* **Required action**
Go through the material below line by line and count those containing "will". Write the count and nothing more.

-----

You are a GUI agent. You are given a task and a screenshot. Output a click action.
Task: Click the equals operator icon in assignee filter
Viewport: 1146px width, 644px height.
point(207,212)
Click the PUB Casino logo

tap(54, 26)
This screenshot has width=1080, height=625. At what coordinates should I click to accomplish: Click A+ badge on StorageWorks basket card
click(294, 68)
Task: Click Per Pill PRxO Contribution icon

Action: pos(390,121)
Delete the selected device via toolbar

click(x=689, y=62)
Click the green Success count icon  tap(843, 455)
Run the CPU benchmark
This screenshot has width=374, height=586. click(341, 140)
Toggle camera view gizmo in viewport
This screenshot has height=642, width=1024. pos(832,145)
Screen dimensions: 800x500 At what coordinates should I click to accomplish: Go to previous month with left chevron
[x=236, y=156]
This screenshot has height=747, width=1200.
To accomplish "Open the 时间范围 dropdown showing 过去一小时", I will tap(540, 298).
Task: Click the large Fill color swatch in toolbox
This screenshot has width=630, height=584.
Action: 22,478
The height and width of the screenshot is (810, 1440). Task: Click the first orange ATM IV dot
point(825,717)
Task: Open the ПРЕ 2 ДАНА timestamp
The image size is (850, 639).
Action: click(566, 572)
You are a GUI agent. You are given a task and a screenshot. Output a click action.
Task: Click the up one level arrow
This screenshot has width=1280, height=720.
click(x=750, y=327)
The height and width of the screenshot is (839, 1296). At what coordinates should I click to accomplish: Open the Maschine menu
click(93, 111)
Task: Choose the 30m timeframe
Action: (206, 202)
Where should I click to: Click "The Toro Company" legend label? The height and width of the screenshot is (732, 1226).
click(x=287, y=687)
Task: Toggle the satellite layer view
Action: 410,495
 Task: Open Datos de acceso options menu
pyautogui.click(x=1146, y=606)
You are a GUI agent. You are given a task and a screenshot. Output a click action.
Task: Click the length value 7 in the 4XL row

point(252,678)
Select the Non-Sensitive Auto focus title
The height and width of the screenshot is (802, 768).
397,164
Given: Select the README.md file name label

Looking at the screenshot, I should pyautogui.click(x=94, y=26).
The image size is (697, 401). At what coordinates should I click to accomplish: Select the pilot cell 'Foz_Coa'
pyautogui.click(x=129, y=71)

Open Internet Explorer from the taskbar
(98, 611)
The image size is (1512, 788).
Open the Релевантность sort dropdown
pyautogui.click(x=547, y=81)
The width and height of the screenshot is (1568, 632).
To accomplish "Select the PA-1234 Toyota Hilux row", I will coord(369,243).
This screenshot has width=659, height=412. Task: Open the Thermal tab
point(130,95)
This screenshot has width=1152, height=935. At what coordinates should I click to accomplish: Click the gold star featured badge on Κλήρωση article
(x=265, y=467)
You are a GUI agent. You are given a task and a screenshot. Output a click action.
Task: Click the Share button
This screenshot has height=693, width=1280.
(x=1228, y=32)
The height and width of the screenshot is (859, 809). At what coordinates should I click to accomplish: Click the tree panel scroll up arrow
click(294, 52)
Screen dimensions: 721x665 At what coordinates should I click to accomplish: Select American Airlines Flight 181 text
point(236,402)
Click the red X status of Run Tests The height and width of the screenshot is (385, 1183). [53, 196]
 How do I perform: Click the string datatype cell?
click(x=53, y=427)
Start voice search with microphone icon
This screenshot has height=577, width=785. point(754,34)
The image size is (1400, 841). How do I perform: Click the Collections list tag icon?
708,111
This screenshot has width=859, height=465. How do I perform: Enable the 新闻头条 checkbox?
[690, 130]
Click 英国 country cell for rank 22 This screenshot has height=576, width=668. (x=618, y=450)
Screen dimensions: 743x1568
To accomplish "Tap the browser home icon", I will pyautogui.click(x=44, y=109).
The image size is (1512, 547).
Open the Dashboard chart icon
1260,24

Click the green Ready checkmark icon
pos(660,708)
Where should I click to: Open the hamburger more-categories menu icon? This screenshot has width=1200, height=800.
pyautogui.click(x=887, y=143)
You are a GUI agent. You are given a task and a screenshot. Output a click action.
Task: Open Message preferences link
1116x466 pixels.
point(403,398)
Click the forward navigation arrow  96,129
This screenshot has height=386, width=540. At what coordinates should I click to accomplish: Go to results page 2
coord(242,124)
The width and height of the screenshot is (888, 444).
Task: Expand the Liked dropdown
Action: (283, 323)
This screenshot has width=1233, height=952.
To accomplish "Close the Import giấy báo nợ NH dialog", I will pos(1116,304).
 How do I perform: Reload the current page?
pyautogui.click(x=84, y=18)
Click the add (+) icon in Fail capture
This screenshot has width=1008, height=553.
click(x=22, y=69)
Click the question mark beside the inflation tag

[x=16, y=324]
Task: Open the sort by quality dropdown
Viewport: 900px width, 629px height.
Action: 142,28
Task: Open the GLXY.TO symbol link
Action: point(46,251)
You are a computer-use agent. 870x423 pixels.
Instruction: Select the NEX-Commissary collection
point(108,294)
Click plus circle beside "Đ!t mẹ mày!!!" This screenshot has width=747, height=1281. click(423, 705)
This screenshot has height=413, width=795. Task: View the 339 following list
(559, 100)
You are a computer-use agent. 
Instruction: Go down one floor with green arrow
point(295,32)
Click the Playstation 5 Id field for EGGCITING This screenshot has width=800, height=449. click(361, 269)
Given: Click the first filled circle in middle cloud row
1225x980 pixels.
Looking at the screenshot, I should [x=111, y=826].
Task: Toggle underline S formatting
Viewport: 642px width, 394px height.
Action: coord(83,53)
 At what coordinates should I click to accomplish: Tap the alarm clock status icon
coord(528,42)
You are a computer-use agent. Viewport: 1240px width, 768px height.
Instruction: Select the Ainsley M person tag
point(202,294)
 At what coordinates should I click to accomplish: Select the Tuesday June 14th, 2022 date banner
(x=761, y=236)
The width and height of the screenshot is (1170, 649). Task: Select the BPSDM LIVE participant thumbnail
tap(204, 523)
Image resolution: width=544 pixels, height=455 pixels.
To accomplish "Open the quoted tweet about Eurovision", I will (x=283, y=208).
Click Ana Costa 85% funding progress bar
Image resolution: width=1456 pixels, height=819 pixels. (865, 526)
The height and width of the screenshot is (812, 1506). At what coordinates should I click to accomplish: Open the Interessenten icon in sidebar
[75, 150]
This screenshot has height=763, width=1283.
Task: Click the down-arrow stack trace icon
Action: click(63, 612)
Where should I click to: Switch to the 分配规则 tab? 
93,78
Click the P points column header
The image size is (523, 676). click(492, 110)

-----

* **Exercise response**
5